ECE2020 Audio ePoster Presentations General Endocrinology (17 abstracts)
1Institute of Biomedical Sciences, Department of Physiology and Biophysics, São Paulo, Brazil; 2Institute of Biomedical Sciences, Department of Anatomy, São Paulo, Brazil
Neurons expressing the agouti-related protein (AgRP) and the pro-opiomelanocortin (POMC) are part of the central system responsible for regulating energy balance and food intake. The hypothalamus is sensitive to changes in the inflammatory state. Either high-grade inflammation (e.g., caused by sepsis) or low-grade inflammation (caused by obesity) disturbs the hypothalamic function via inflammatory cytokines. Understanding how these cytokines interact and regulate the circuits that control energy homeostasis is critical to understanding the pathophysiology of energy balance disorders. AgRP or POMC reporter mice were used to evaluate the acute electrical effects of interleukin-6 (IL-6) and tumor necrosis factor-α (TNF-α) on these neurons through whole-cell patch-clamp. Our results showed that 73% of AgRP cells were active and 27% quiescent during the recordings (n = 33 cells from 19 mice, 24 active and 9 quiescent). IL-6 (10 ng/ml) had no effect on theresting membrane potential (RPM) or membrane resistance(IR) of AgRP neurons.

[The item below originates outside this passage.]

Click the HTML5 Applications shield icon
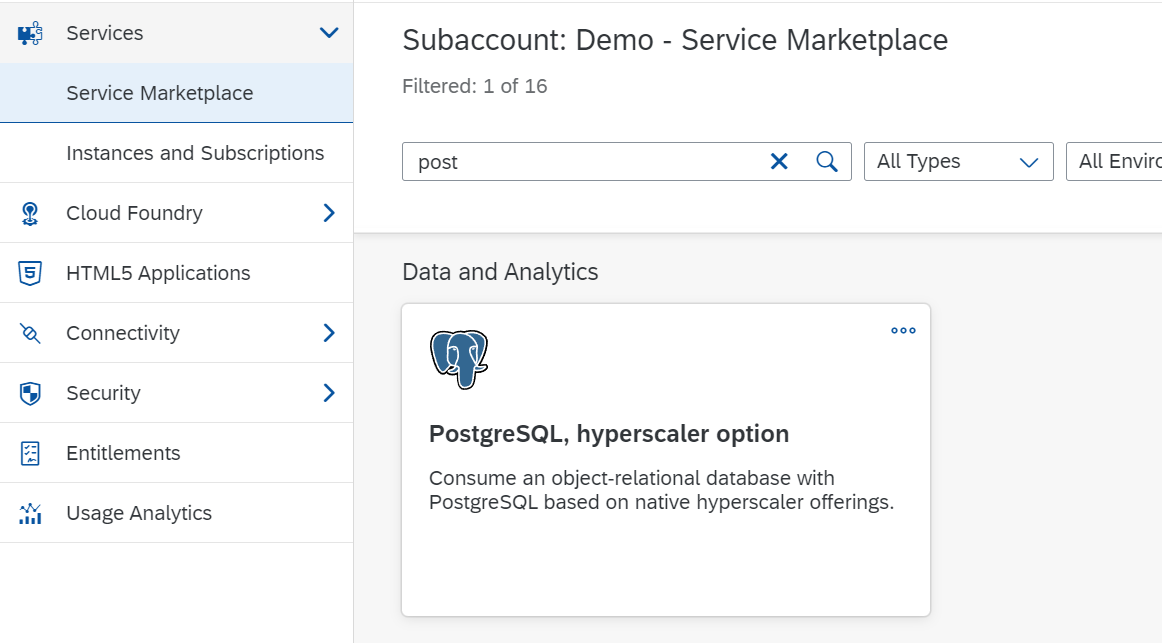Viewport: 1162px width, 643px height. [x=31, y=273]
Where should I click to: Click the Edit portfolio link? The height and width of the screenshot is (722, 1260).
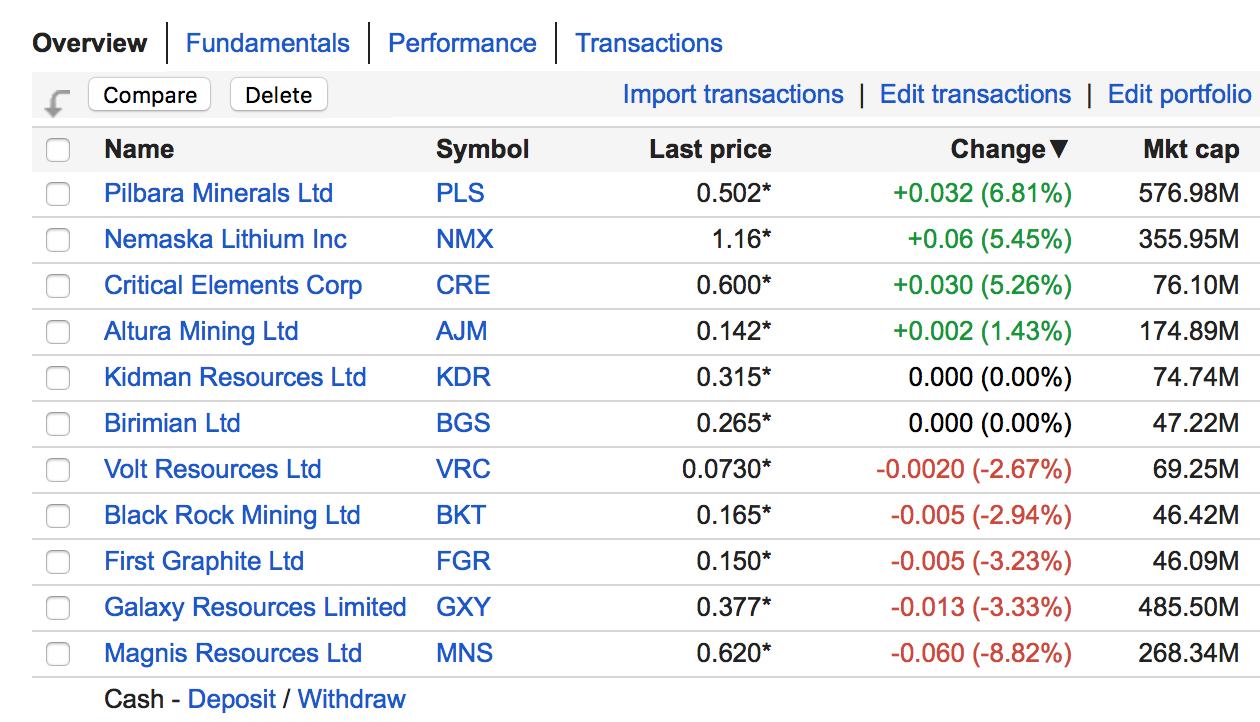1179,94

In contrast, TNF-α (20 ng/ml) induced a significant hyperpolarization in approximately 31.5% of registered cells (6 out of 21 neurons, change in RPM: – 9.8 ± 0.9 mV; P < 0.0001), although a non-significant reduction in the IR (P = 0.5) was observed. Regarding POMC neurons, we found that 61% of POMC cells were active and 39% quiescent during the recordings (n = 38 cells from 22 mice, 23 active and 15 quiescent cells). Both IL-6 and TNF-α had no significant effects on the electrical properties of POMC neurons. Therefore, these findings suggest that cytokines that are altered during sepsis or obesity may affect the activity of neuronal circuits that regulate energy balance. Additionally, the acute inhibitory effect of TNF-α on AgRP neuronal activity may explain the suppression in food intake observed during situations of high-grade inflammation.